Quality of life and pts' preferences play an important role in treatment decision-making in the metastatic setting. Previous studies indicated that Oral CT is convenient and a preferred option by many pts. We hereby report the efficacy and safety of OV as first-line CT for MBC.

Patients and methods

31 pts were enrolled between January 2007 and December 2010. All pts had measurable disease, a majority (84%) relapsing after anthracyclines (ANT) and/or taxanes (TXN) adjuvant treatment, WHO PS ≤ 2, adequate bone marrow, hepatic and renal functions and no adjuvant CT within the last 6 months. Pts were treated every 3 weeks with OV 60 mg/m2 D1 and D8 for the 1st cycle and thereafter 80 mg/m2 D1 and D8 every 3 weeks in the absence of G4 neutropenia and/or febrile neutropenia. Treatment was administered until disease progression or unexpected adverse event or pt refusal to continue. Primary endpoint (EP) was Objective Response Rate (ORR); secondary EPs were TTP, OS and safety. Follow-up results until April 2012 are reported.

Results

Median age was 42 years (range, 33 -75); median WHO PS 1 (range, 0-2). Previous adjuvant therapy: ANT-based alone: 29%, TXN-based alone: 19%, ANT plus TXN: 36%, other: 16%. Median disease-free interval from end of previous CT was 7 months. 26 pts (84%) had 2 or more metastatic sites, liver (61%), bone (58%), lung (58%) being the most frequent sites. A median of 6 cycles were administered (range, 2-20). ORR was achieved in 9 pts (29%), including 1 complete and 8 partial responses. 12 pts (39%) had stable disease, resulting in a clinical benefit rate (CBR) of 68%. In pts pretreated by ANT, ORR was 35% and CBR was 70%. Median TTP was 3.7 months [95% CI: 2.2-5.2]. Median survival was 16 months [95% CI: 11.4-20.6]. 3 pts (10%) developed G 3-4 neutropenia. No events of febrile neutropenia, cardiac, renal toxicities or alopecia were recorded.
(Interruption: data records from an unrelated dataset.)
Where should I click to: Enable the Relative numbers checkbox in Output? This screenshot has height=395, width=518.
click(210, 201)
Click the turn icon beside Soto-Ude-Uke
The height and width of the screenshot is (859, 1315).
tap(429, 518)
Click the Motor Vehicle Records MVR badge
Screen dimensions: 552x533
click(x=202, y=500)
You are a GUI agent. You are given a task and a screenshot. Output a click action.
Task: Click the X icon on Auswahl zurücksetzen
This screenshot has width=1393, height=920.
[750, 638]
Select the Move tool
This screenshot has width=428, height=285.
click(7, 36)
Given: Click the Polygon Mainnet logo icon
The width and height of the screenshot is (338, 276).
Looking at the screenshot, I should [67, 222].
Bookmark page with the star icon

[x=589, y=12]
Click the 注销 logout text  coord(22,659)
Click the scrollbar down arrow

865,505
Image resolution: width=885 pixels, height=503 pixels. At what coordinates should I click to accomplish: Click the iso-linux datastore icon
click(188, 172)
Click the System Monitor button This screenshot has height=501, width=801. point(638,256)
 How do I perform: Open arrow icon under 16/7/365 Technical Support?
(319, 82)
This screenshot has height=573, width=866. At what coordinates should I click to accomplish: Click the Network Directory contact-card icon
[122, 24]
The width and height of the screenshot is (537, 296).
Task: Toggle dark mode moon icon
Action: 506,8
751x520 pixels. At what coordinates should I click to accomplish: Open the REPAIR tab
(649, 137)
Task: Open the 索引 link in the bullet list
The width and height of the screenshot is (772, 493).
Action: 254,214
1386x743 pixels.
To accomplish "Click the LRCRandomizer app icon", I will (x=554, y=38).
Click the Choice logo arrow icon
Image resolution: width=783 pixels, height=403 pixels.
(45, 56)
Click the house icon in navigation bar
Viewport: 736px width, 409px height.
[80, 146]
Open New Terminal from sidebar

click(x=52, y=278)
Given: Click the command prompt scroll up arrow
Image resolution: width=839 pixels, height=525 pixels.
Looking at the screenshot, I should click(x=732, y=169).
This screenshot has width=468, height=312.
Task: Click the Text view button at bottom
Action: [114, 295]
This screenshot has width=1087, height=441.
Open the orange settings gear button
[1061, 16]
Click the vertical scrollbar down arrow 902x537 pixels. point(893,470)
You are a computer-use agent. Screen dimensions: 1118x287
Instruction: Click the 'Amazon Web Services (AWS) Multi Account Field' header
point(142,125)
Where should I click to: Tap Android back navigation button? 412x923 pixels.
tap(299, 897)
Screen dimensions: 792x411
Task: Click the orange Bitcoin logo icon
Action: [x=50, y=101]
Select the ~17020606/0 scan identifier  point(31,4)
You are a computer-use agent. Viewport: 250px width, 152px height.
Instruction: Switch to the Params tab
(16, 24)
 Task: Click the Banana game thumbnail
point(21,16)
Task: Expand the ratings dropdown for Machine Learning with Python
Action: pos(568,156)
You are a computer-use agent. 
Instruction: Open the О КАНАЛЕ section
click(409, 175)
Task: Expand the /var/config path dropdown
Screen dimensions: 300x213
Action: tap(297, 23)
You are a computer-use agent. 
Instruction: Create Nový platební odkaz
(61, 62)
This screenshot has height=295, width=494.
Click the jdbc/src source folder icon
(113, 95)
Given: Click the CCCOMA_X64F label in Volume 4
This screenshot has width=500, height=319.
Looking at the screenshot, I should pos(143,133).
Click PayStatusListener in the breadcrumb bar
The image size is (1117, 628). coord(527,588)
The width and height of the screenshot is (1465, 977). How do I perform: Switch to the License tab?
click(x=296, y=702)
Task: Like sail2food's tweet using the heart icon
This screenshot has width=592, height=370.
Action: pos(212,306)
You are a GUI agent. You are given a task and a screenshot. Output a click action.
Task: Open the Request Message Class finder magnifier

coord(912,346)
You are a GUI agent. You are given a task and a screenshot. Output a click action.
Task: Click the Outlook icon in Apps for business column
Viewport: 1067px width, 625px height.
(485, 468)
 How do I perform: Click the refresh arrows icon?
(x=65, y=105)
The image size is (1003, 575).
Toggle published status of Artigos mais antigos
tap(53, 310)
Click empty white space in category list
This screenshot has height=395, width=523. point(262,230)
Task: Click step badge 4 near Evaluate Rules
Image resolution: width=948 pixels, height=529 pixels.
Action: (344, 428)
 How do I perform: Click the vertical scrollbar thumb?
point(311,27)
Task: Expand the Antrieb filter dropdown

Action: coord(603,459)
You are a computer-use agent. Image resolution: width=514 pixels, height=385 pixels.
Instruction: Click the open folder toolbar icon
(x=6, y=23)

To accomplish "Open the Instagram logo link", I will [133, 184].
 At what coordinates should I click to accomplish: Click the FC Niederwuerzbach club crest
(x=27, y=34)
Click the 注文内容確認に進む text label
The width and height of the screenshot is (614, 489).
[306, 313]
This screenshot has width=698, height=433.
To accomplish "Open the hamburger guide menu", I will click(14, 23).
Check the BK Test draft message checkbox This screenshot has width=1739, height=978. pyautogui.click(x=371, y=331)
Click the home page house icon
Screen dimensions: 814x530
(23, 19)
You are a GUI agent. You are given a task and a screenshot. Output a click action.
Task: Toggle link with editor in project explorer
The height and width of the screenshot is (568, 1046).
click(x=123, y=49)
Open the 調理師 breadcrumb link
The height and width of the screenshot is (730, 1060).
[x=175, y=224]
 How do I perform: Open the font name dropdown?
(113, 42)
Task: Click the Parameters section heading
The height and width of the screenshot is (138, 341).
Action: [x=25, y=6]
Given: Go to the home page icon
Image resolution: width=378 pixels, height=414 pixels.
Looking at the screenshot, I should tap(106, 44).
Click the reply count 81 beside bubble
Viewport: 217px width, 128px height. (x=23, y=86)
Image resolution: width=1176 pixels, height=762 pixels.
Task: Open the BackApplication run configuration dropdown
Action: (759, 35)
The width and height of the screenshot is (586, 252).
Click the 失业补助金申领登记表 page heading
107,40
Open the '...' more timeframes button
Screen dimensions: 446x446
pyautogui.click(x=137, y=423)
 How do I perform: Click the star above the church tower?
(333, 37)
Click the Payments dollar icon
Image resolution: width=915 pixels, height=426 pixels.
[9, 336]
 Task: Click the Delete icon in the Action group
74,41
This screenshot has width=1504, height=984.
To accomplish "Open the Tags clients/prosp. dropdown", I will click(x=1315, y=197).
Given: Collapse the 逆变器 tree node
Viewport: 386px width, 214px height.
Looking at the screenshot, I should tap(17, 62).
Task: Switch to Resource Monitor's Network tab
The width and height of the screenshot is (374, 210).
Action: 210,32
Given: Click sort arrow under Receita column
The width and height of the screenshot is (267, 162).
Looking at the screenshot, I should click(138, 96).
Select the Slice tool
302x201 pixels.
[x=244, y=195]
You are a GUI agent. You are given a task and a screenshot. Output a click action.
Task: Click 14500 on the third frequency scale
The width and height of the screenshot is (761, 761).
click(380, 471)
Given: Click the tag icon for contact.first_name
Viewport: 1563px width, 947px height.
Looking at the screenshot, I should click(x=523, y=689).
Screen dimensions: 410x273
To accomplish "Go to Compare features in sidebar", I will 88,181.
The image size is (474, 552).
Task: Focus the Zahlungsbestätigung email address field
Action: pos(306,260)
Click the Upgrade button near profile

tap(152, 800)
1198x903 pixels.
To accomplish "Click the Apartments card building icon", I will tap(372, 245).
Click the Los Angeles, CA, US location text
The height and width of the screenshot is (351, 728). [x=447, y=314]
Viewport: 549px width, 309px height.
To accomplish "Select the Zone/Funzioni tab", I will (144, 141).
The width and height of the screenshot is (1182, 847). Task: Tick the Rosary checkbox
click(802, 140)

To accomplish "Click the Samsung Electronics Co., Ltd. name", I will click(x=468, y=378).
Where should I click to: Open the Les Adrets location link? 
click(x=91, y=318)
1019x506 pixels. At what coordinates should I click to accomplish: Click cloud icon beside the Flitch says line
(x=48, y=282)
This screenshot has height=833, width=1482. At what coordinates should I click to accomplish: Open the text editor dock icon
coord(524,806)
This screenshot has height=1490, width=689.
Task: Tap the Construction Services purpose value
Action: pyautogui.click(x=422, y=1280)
G 3 thrombocytopenia was reported in 2 pts (6%). 5 pts (16%) developed G 3 nausea-vomiting.

Conclusions: Results show a good efficacy and tolerance profile of OV as first line CT for HER-2 negative MBC pts. Similar activity was observed in the sub-group of pts pretreated by ANT.

Disclosure

All authors have declared no conflicts of interest.